Acadia Healthcare Company, Inc. (“Acadia”) experienced a data security incident that involved patient information. This notice explains the incident, measures that have been taken, and some steps patients can take in response.
On March 25, 2026, unusual activity was detected in a user’s email account. The email account was secured, and an investigation was launched with the assistance of a third-party forensic investigation firm. Through our investigation, we determined that an unauthorized party gained access to one email account and an associated SharePoint account through social engineering. Between March 21, 2026 and March 25, 2026, the unauthorized party accessed and acquired certain emails and SharePoint files. The investigation confirmed that this incident was limited to the one email account and associated SharePoint account and did not involve our electronic health record systems. Importantly, this incident did not disrupt our operations or our ability to care for patients.
A review was initiated to determine the contents of those emails and files involved in the incident.
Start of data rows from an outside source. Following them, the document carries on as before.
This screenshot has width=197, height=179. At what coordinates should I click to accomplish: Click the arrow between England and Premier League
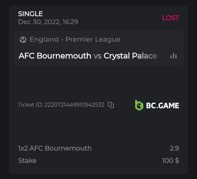point(62,40)
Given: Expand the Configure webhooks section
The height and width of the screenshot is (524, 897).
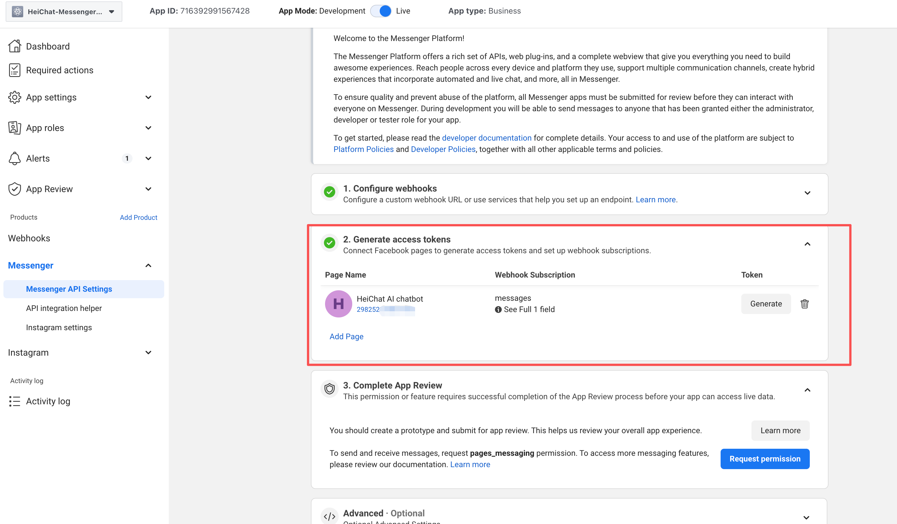Looking at the screenshot, I should (x=807, y=193).
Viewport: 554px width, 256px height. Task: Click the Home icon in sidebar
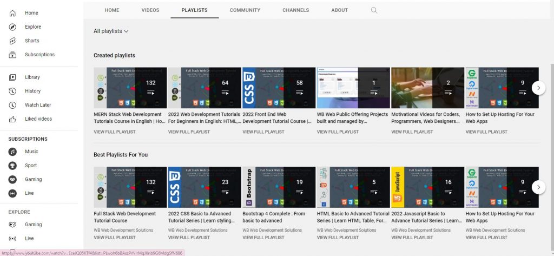coord(12,13)
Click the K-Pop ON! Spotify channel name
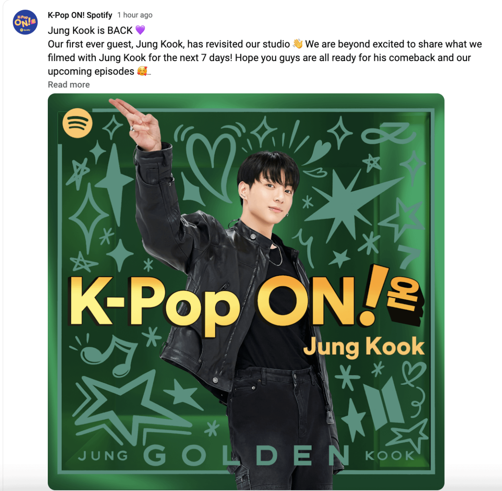502x491 pixels. click(x=80, y=15)
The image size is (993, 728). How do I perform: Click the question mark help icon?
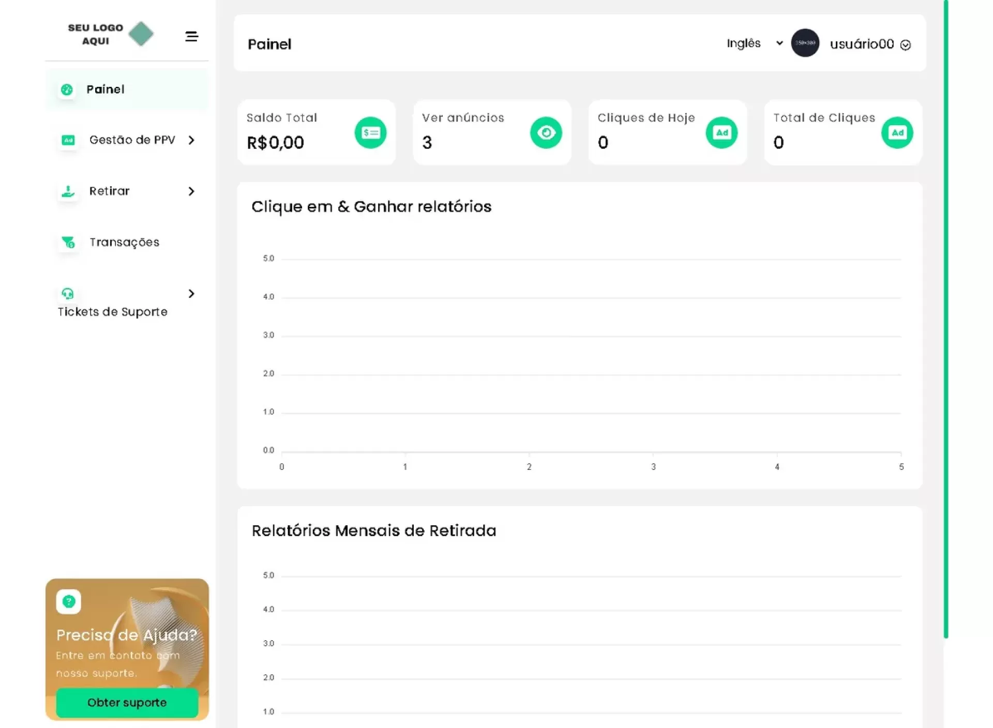69,601

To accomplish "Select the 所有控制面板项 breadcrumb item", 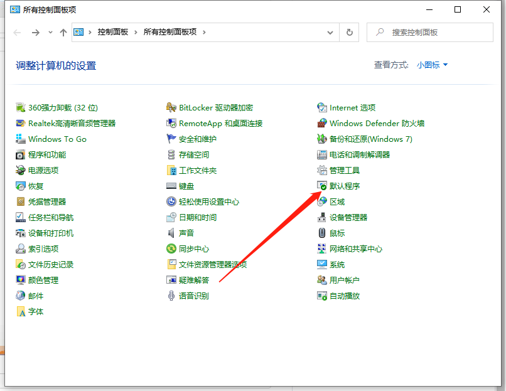I will click(x=171, y=32).
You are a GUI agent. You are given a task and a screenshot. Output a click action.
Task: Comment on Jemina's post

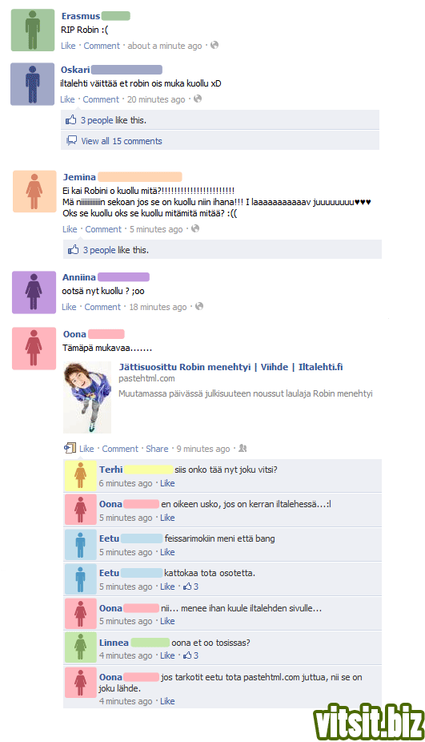click(x=103, y=229)
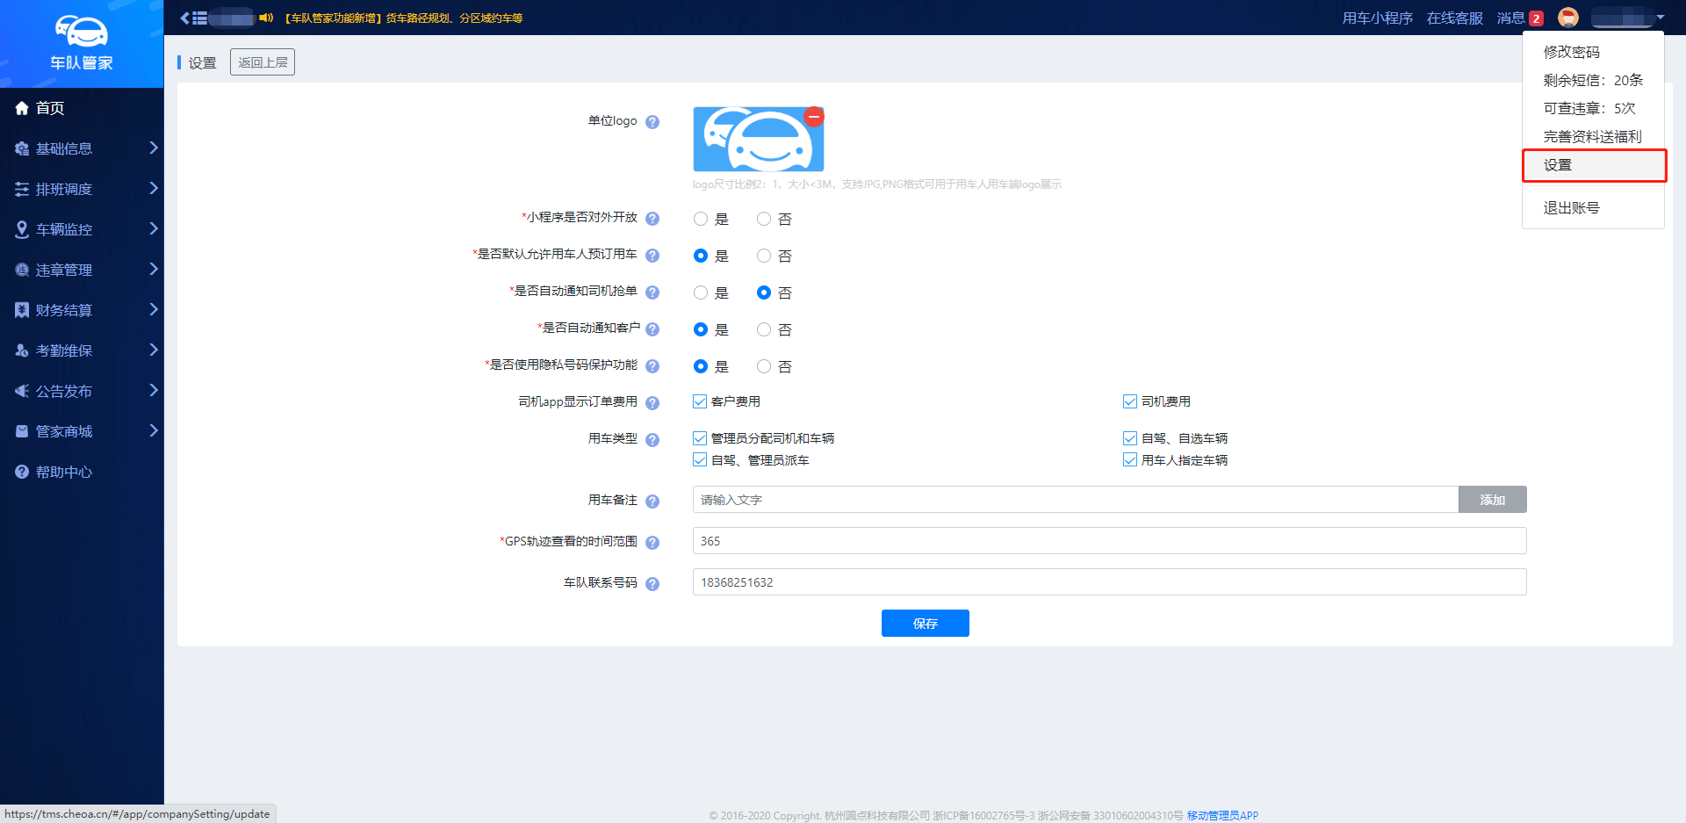Uncheck the 客户费用 checkbox

(x=700, y=401)
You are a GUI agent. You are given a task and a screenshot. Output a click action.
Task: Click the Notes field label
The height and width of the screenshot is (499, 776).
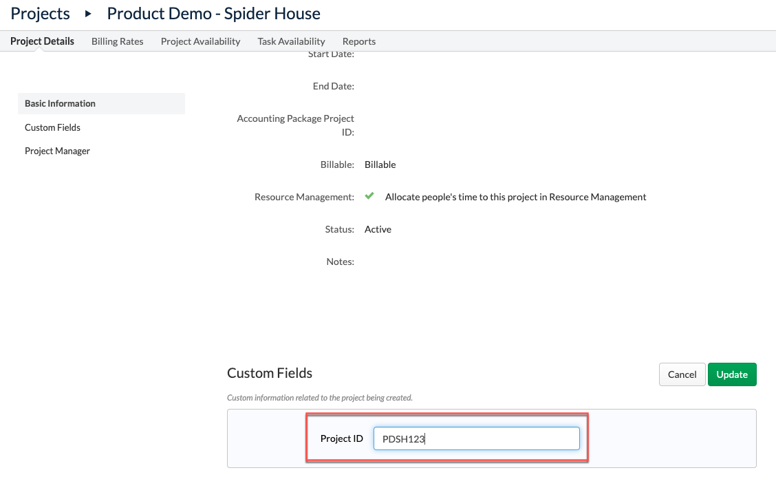340,262
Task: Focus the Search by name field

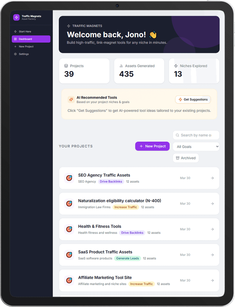Action: click(x=196, y=135)
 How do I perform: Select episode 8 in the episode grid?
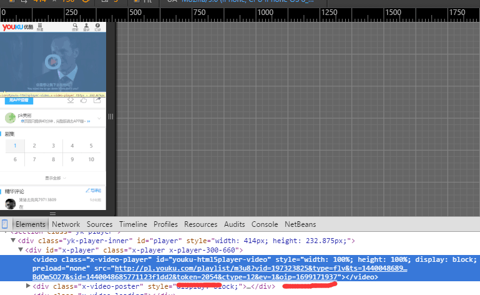tap(52, 159)
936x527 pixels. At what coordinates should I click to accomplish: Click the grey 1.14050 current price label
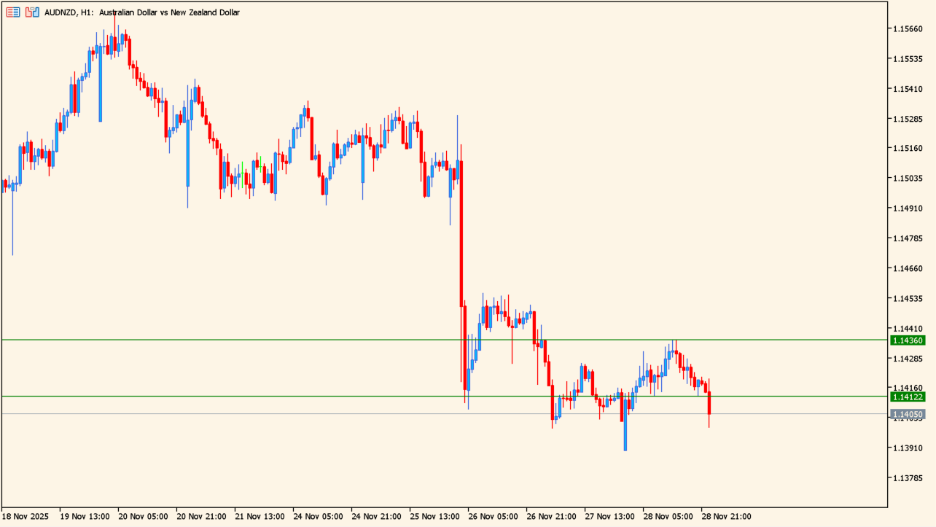coord(907,414)
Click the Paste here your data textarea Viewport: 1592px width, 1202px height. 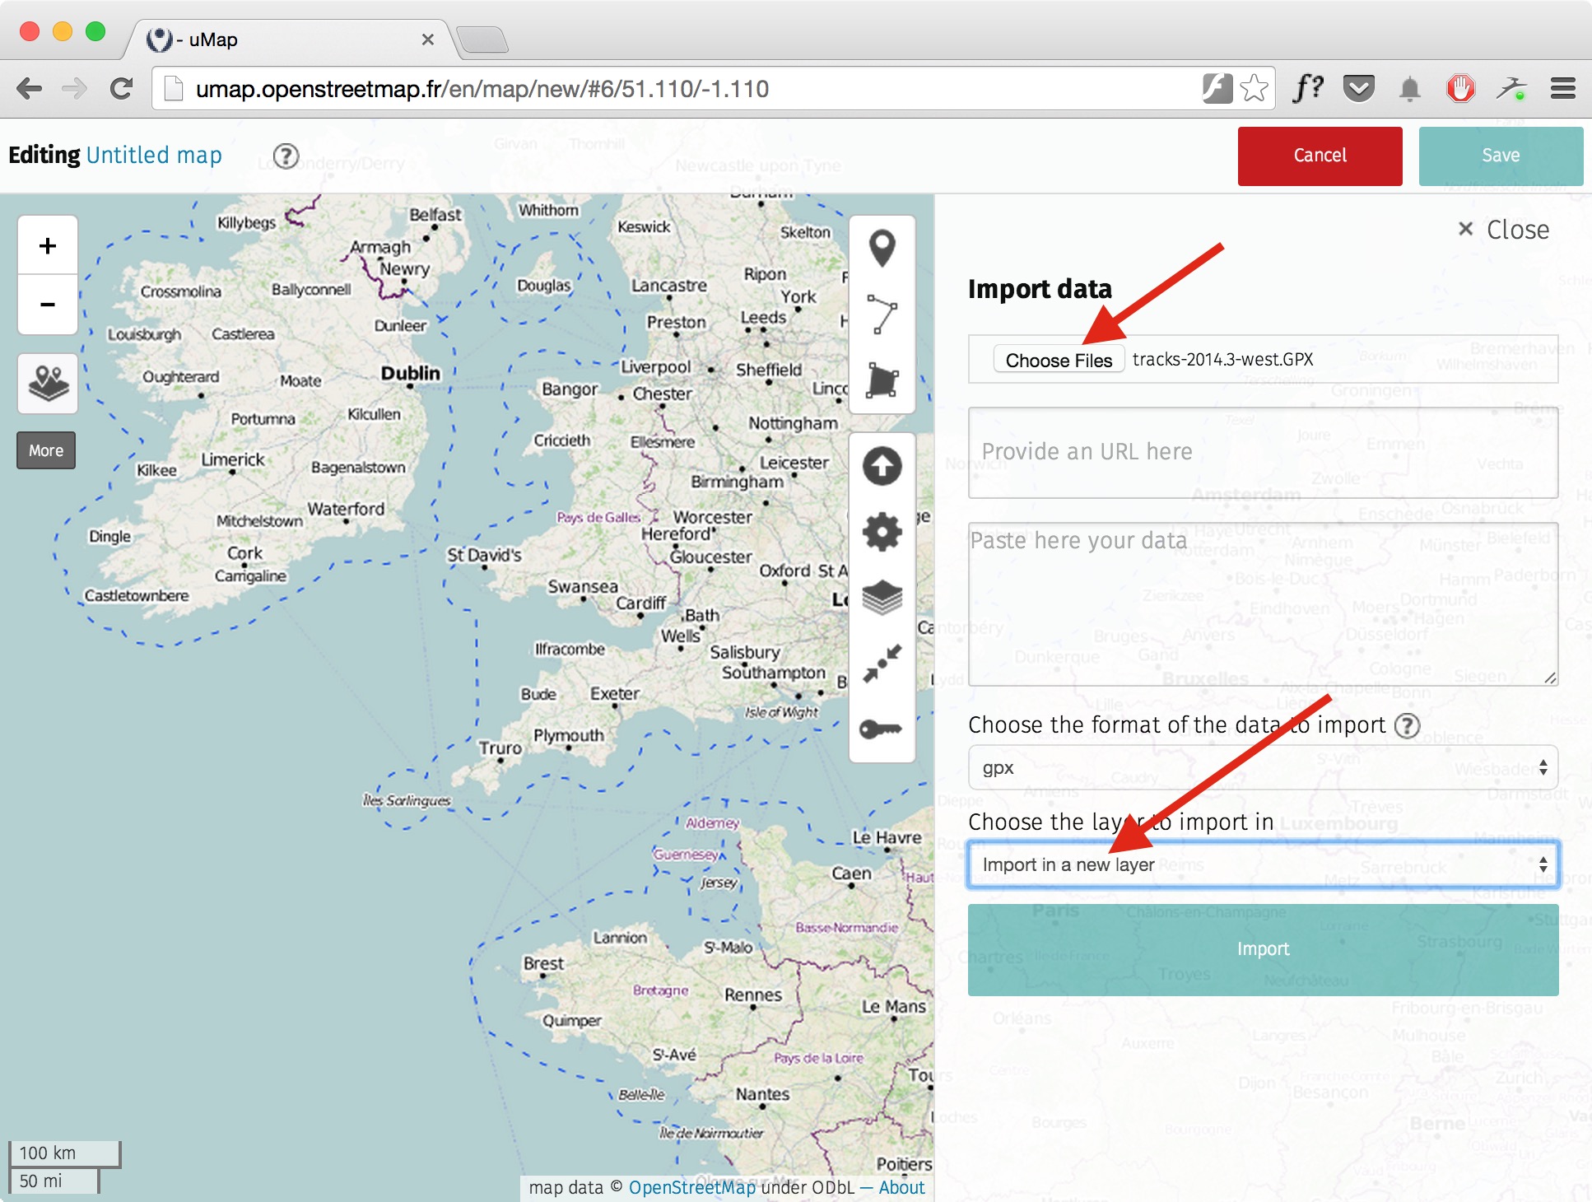pyautogui.click(x=1263, y=604)
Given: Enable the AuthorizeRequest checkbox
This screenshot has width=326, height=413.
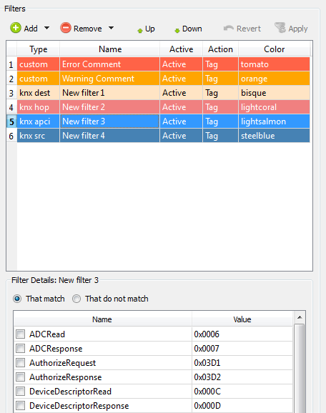Looking at the screenshot, I should click(20, 363).
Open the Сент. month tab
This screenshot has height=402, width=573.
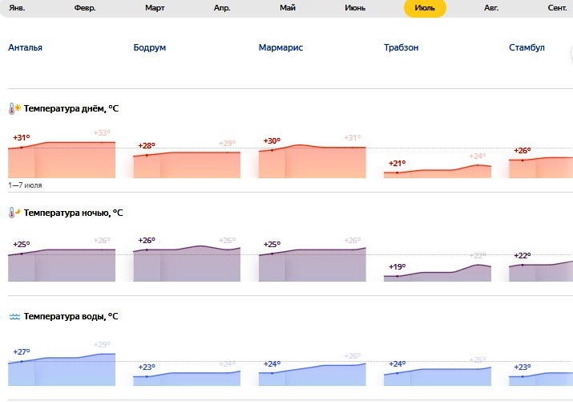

Through this ongoing review, files containing patient information have been identified, including names, addresses, dates of birth, treatment information, dates of treatment, type of treatment, and health insurance information. For some individuals, the files also contained their Medicare Health Insurance Claim Number (HICN), which may include their Social Security number.
Beginning on May 22, 2026, notification is being provided to patients whose information was involved in the incident. A dedicated, toll-free incident response line has been established to answer any questions you may have about the incident. If you have any questions, please call 888.500.5708, Monday–Friday, 9:00 am – 9:00 pm Eastern Time, excluding major U.S. holidays.
For patients whose information was involved, we recommend that you review any statements you receive from your healthcare providers and health insurance plans. If you see any services that were not received, please contact the provider or health plan immediately.
We are committed to protecting the confidentiality and security of the information we maintain. We regret any inconvenience or concern this incident may cause and take this matter seriously.
To help prevent something like this from happening again, we have implemented, and will continue to adopt, additional safeguards and technical security measures to further protect and monitor our systems.